It is often important to be able to determine the ratio of fluids in a two-component fluid system. For example, in the petroleum industry, fluid produced from a hydrocarbon formation normally includes both water and oil. The water may have originated naturally in the formation or it may have been introduced into the formation as a result of secondary recovery practices. In either case, it is necessary to know the oil content of the fluid since this information is needed for determining royalty payments, productivity measurements, the cost of lifting production fluid, equipment sizing and reservoir and well management.
A number of different ways of measuring the water/oil ratio have been suggested. Probably the most common method has been to simply introduce a sample of the fluid into a two- or three-phase test vessel where the fluids are allowed to separate from each other and from any dissolved gases, after which the individual phases are measured. This is not an entirely satisfactory method, however, because it is quite slow, requiring many hours and frequently days for the emulsions of oil, water and gas produced by wells to separate in the vessels. It may also be necessary to add expensive chemicals to enhance this separation. In addition, the apparatus is required to be semi-automatically operated, with data being acquired by visual and manual means, manually recorded and subsequently utilized in carrying out suitable mathematical calculations in order to obtain the information sought. The apparatus is necessarily large, expensive and cumbersome and is such that satisfactory operation requires great care and skill on the part of the technicians operating it. Also, use of such apparatus and its related method of testing production fluid for net oil content has frequently resulted in an error of plus or minus 10%, which is not acceptable by today's standards.

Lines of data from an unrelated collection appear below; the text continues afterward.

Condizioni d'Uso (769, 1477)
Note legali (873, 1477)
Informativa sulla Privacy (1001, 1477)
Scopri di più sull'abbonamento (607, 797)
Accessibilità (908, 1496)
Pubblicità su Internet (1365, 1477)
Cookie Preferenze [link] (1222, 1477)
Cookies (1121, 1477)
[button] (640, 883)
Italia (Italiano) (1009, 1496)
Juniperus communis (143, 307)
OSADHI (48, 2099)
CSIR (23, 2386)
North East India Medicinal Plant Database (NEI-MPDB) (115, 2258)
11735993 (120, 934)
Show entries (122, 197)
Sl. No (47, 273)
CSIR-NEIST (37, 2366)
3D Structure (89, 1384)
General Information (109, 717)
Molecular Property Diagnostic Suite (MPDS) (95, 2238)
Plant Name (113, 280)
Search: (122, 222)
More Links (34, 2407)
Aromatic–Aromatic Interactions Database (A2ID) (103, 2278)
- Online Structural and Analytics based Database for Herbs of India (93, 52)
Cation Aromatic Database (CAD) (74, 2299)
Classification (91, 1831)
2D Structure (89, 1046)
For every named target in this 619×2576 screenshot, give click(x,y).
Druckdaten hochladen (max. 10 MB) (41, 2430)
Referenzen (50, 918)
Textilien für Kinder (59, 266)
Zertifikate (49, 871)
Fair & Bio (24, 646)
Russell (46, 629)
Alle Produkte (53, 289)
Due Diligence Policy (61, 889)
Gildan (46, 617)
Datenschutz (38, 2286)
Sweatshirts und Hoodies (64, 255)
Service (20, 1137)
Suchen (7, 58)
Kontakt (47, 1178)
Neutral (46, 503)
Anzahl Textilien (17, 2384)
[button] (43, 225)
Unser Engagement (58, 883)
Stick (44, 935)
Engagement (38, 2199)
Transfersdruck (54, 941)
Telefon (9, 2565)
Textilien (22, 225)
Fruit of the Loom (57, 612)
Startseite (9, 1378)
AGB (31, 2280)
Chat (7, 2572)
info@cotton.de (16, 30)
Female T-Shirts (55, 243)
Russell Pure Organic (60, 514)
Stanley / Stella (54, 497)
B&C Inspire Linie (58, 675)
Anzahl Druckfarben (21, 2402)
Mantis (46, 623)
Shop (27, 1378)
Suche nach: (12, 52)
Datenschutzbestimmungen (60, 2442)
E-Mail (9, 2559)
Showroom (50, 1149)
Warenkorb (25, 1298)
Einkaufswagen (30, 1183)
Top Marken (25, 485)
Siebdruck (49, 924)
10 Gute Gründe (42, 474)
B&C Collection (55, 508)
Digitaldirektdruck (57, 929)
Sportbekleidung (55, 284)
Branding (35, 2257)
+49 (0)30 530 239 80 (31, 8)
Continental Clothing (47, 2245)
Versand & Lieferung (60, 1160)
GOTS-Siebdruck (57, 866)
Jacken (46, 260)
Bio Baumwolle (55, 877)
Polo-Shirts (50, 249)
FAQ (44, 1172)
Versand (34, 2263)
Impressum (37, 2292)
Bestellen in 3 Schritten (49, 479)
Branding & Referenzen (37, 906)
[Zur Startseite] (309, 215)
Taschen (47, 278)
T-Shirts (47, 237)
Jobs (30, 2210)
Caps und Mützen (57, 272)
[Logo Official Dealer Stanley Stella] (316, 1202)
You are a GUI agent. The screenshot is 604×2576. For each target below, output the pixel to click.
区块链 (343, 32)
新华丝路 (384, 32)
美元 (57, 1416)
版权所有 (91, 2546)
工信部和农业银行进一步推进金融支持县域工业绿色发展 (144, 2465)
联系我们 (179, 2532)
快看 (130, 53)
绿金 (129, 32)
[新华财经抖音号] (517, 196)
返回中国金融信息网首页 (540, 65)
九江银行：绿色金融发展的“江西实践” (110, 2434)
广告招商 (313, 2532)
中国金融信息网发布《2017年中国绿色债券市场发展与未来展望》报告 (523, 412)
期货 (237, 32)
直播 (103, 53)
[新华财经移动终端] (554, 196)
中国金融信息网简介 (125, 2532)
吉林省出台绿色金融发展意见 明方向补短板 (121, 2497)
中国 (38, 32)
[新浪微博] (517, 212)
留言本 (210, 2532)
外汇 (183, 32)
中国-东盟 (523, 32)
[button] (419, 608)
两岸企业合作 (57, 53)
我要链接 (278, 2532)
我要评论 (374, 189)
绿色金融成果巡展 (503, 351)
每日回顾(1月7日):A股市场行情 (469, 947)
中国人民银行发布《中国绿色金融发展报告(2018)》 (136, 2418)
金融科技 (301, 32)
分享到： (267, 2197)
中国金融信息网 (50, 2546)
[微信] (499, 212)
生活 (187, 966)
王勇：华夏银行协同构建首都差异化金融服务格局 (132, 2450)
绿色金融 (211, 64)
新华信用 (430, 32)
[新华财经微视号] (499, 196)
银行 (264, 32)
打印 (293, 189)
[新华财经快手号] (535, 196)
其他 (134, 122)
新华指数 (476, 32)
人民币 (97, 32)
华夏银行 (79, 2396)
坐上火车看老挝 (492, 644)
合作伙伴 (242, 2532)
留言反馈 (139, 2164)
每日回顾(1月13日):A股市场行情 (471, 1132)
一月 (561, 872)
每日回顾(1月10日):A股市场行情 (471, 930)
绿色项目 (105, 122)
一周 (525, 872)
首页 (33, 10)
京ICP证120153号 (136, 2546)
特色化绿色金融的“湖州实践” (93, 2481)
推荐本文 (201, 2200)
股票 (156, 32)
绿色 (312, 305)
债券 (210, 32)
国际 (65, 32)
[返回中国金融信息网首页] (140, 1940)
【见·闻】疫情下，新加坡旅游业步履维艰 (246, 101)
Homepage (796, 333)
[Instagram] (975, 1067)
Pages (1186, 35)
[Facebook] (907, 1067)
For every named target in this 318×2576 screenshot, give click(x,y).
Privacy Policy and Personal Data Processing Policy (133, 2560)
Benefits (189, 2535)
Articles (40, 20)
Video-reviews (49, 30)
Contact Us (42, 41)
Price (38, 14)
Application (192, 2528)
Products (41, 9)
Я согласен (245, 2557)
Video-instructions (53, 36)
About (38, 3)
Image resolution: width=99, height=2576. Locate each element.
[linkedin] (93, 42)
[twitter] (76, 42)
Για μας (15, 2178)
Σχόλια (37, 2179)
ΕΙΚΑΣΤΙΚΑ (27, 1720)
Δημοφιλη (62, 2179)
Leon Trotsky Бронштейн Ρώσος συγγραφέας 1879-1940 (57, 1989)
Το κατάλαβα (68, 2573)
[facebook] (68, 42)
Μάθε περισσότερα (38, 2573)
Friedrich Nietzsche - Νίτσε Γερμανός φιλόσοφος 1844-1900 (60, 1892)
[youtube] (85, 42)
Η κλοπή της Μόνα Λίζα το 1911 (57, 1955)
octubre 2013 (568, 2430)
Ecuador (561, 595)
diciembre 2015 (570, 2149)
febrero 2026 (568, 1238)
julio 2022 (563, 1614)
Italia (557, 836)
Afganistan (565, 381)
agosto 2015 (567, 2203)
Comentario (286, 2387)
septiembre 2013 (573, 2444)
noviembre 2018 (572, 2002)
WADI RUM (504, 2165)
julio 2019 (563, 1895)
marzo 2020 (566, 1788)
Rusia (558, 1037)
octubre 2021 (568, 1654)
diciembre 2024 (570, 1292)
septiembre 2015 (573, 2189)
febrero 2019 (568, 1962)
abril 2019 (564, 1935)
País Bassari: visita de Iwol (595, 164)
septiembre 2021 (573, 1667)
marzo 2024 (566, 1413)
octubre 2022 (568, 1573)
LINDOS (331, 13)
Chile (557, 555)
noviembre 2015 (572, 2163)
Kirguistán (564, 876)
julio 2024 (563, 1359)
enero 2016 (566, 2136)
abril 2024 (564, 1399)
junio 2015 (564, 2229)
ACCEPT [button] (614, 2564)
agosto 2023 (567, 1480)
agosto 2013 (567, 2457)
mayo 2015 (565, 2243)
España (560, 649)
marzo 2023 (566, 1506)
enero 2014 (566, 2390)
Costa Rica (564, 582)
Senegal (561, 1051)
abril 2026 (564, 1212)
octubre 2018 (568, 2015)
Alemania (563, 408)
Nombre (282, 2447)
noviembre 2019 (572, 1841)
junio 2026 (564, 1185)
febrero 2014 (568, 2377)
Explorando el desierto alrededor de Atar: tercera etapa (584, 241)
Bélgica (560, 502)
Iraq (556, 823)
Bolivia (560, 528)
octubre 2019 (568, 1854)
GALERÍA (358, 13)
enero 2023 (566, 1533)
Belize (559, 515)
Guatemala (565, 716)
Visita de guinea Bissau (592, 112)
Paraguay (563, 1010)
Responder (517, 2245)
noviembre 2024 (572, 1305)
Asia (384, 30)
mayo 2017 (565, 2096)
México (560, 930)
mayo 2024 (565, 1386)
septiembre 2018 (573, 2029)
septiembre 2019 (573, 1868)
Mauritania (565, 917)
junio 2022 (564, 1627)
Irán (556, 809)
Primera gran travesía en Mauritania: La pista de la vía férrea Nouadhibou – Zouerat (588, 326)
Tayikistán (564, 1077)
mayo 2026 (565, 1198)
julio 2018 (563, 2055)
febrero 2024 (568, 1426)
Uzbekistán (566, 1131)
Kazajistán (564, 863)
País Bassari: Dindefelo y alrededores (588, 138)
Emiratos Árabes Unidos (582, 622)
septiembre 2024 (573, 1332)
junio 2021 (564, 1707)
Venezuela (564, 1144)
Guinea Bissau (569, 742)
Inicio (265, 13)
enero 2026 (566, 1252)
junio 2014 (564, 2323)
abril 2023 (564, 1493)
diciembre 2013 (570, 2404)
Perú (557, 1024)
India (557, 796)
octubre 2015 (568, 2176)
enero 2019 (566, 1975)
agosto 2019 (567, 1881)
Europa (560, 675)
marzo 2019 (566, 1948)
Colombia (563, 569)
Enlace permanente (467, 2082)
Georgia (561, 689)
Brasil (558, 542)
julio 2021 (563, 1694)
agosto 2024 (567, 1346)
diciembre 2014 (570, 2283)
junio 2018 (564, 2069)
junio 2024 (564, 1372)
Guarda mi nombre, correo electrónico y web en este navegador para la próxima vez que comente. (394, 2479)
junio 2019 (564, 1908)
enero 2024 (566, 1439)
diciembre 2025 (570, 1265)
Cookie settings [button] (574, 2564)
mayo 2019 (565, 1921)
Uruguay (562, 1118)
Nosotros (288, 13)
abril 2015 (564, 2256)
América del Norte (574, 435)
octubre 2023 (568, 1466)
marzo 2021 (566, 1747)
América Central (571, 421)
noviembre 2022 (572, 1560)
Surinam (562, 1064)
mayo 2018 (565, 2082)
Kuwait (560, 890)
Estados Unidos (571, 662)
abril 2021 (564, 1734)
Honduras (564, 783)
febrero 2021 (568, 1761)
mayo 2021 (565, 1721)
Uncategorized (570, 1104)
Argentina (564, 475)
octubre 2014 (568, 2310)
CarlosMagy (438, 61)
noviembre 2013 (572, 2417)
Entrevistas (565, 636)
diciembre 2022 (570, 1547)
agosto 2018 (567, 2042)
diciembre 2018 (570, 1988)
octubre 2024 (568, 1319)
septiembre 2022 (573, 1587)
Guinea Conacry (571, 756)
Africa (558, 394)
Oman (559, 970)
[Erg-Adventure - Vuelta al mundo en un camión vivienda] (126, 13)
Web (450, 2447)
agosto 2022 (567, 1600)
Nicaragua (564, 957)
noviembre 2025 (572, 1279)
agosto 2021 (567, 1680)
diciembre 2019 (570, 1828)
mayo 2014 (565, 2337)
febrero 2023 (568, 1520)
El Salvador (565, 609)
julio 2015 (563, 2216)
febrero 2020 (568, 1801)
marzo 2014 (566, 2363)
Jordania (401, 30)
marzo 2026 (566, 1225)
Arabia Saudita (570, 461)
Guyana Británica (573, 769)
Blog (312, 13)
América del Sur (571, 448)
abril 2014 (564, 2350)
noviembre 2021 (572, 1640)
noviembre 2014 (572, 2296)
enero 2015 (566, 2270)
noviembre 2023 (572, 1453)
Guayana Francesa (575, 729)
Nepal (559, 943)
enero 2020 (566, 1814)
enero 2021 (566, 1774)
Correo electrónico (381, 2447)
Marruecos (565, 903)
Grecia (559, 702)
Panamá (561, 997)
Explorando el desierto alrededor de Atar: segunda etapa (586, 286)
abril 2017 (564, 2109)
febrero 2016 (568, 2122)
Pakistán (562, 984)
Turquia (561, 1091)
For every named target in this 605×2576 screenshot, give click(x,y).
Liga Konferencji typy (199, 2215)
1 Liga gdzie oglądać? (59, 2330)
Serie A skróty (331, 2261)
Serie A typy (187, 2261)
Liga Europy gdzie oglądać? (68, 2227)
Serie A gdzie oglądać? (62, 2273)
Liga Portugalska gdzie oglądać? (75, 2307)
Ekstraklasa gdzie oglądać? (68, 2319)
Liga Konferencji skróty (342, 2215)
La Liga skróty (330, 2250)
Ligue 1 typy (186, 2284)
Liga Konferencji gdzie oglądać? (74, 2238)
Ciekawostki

Another method is to measure the water content by measuring the electrical properties of the mixture, either by capacitance or resistance, and to obtain the oil content by subtracting the measured water content from the sample. Because the probes employed are extremely sensitive to numerous external factors, the measurements obtained in this method cannot be relied upon to yield an accurate ratio and must be frequently calibrated.
Another method is disclosed in U.S. Pat. No. 3,304,766, issued on Feb. 21, 1967, wherein the flow rate of a mixture of two liquids is measured by two different processes, one which determines the volumetric flow rate and one which determines the flow rate according to a different aspect of the mixture. The patent describes the use of a thermal instrument to determine the latter flow rate. In both cases the instrument is calibrated at 100% water, 100% oil and at various intermediate combinations of oil and water. With this information a set of curves are drawn, which are then used to interpolate the readings obtained for the fluid in question, allowing the percent of each constituent in the mixture to be estimated. Such a method does not permit rigorous calculations to be made, as only predetermined curves can be used. Further, it has inherent inaccuracies in sample definition, flow rate measurement and extrapolation. It is cumbersome and labor intensive, as calibration curves must be used for each different oil-water mix. The curves are good for only the system under investigation and must be known at the investigation temperature.
Another method is disclosed in U.S. Pat. No. 4,891,969, which issued on Jan. 9, 1990. This method is carried out by measuring the temperature increase in a fluid mixture resulting from the absorption of energy from a microwave field. The theory disclosed in the patent is based on the principle that the resulting rise in temperature of each component is proportional to its electrical thermochemical properties. In this process the level of microwave field power must be increased at smaller water fractions in order to obtain a significant temperature increase. Prior to using the test apparatus it must be calibrated with the water under investigation alone, with the oil under investigation alone and with a number of mixtures comprising intermediate oil/water ratios. Consequently, the test apparatus has problems similar to those previously mentioned. The calibration results are used to program a microprocessor to calculate the oil/water ratio from the various readings of properties taken during the testing of a fluid.
Despite the various methods proposed to determine the oil/water ratio of fluid produced from a petroleum well, no commercially demonstrated technology is available which will reliably, accurately and inexpensively determine the ratio. Further, most methods measure water content and are generally less accurate in measuring mixtures of fluids where water comprises 95% or more of the fluid, i.e., a one percent error at a 99% water cut is equal to a 100% error in the oil measurement. While this discussion has been primarily in connection with measurement problems relating to fluid produced from a hydrocarbon formation, it is noted that similar measurement problems exist in connection with other fluid systems.
It is an object of the present invention to provide a method for determining the ratio of fluids in a two-component fluid system which is accurate over the entire range of ratios from 0% to 100%, uses commonly understood thermodynamic and instrumentation technology, requires no chemicals for phase separation, lends itself to automation, is not space or capital intensive and provides accurate results. More specifically in connection with the petroleum industry, it is an object of the invention to provide such a method which is applicable to the determination of the ratio of water and oil in a system comprised of these two liquids. The ability to use such a method in the field in a remote location would be of further benefit.